I'll believe "transhumanists" who claim to advocate consensual therapeutic multiculture as I do when more of them propose as part of their presumed championing of consent to address these deficiencies with a strong defense of general welfare, public education, access to reliable information, a truly living wage, single-payer health care, and democratically accountable govrnment, a respect for democratic outcomes even when these frustrate the pace of development by their lights, and a celebration of actually lived diversity rather than idealized outcomes in their rhetoric.

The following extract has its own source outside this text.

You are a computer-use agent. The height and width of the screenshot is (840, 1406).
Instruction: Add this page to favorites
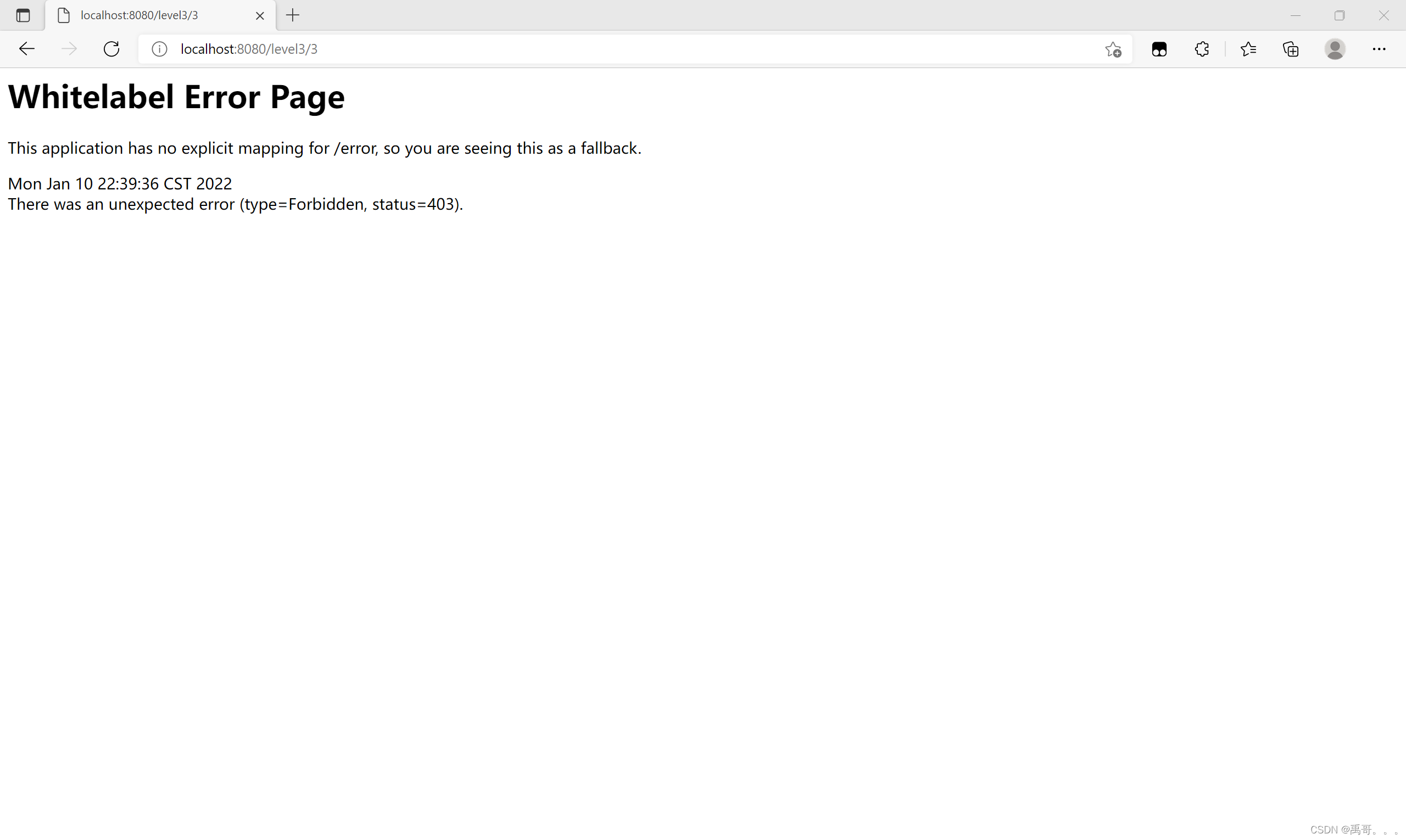[x=1113, y=49]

I'll believe "transhumanists" really believe as I do in people making their own actually informed, actually non-duressed choices about what they themselves take to be prosthetic "enhancement" (whether the prostheses in question are medical, educational, or otherwise cultural) when fewer of them advocate free market feudalism, when fewer of those who know better stop choosing such feudalists as their political allies, and when fewer of them deploy bioreductionist formulations to rationalize feudal attitudes toward women, workers, diversity, and humanistic values.
It is no surprise that advocates of "optimality" that declare themselves committed to the usual libertarian conceptions of impoverished voluntarism and vacuous consent will nonetheless propose policies in which the individual choice to maintain or craft a "suboptimal" morphology or capacity (on competitive productivist and consumerist terms that are neither settled nor neutral) is to be treated as generating an externality imposing social costs that must be re-internalized: This amounts to the proposal of a punitive legal and incentivizing regulatory framework naturalizing a permanent arms race of force-amplification in the service of eternal accumulation as an unexamined end-in-itself.
The democratic value of equity-in-diversity (and the interminable democratic contestation over its terms and forms) is neither equality-as-homogeneity nor aspiration-toward-optimization. To be indifferent to issues of consent or, just as bad, to advocate vacuous forms of consent, while at once advocating strong norms pretending to the status of scientific objectivity concerning human capacities, morphologies, and lifeways that aspire toward an "optimality" that earns them the designation "enhancement" -- in the abstract and apart from actually expressed preferences and exhibited stakes of actual people incarnating or wanting these capacities, morphologies, and lifeways -- is indeed a eugenic outlook, dangerously vulnerable to authorizing institutional eugenic practices that diminish the human equity and diversity on which democratic freedom depend in fact. They should be understood and opposed by people of the democratic left on just those terms.